> Your objective
Please write out every line of the material, leaving out any picture.

---------- Excerpted data ----------

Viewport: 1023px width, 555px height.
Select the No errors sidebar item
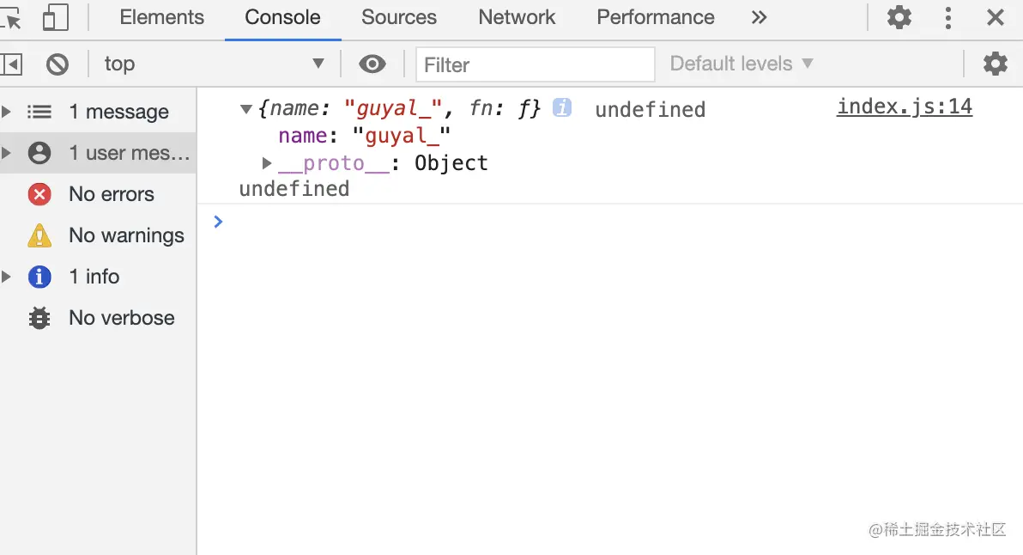[111, 194]
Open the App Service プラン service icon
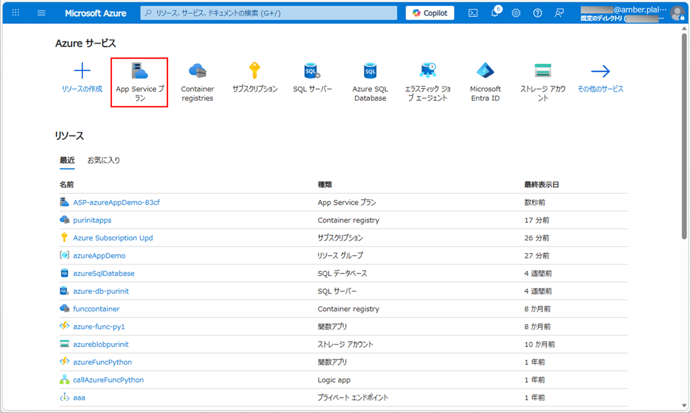691x413 pixels. (x=139, y=72)
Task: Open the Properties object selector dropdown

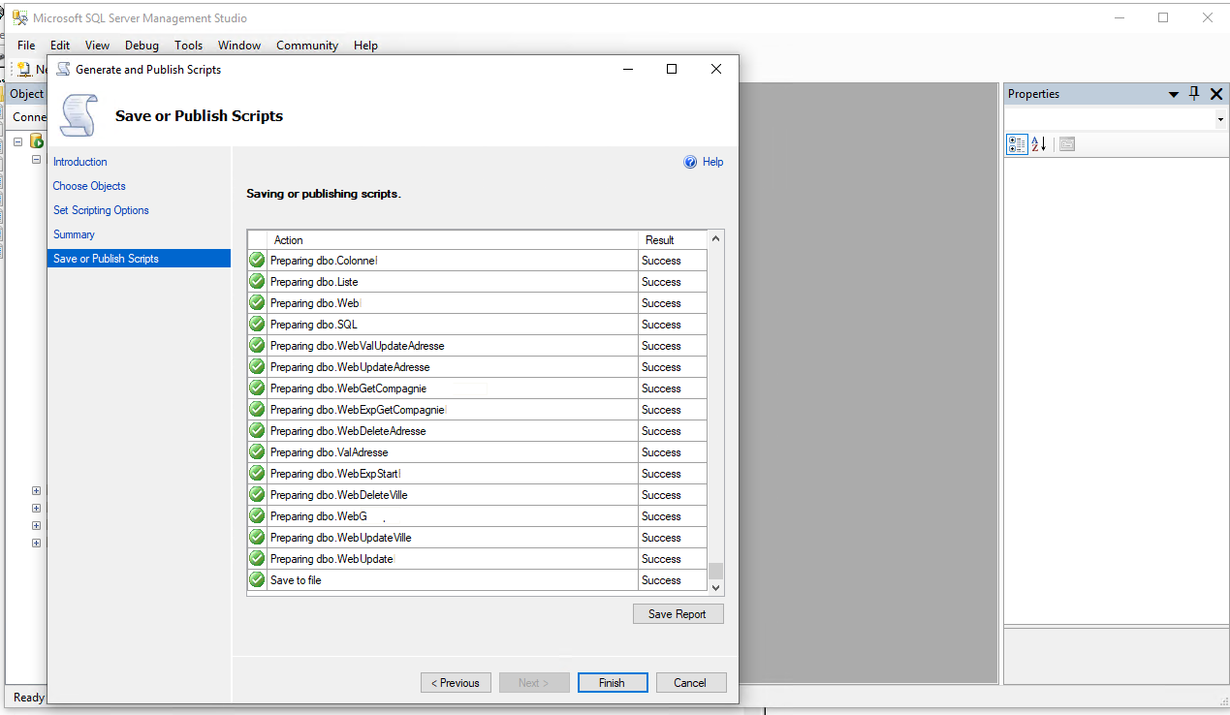Action: pyautogui.click(x=1219, y=119)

----------

> Output below
Viewport: 1023px width, 555px height.
Select the No errors sidebar item
[111, 194]
Open the App Service プラン service icon
691x413 pixels. (x=139, y=72)
Task: Open the Properties object selector dropdown

Action: pyautogui.click(x=1219, y=119)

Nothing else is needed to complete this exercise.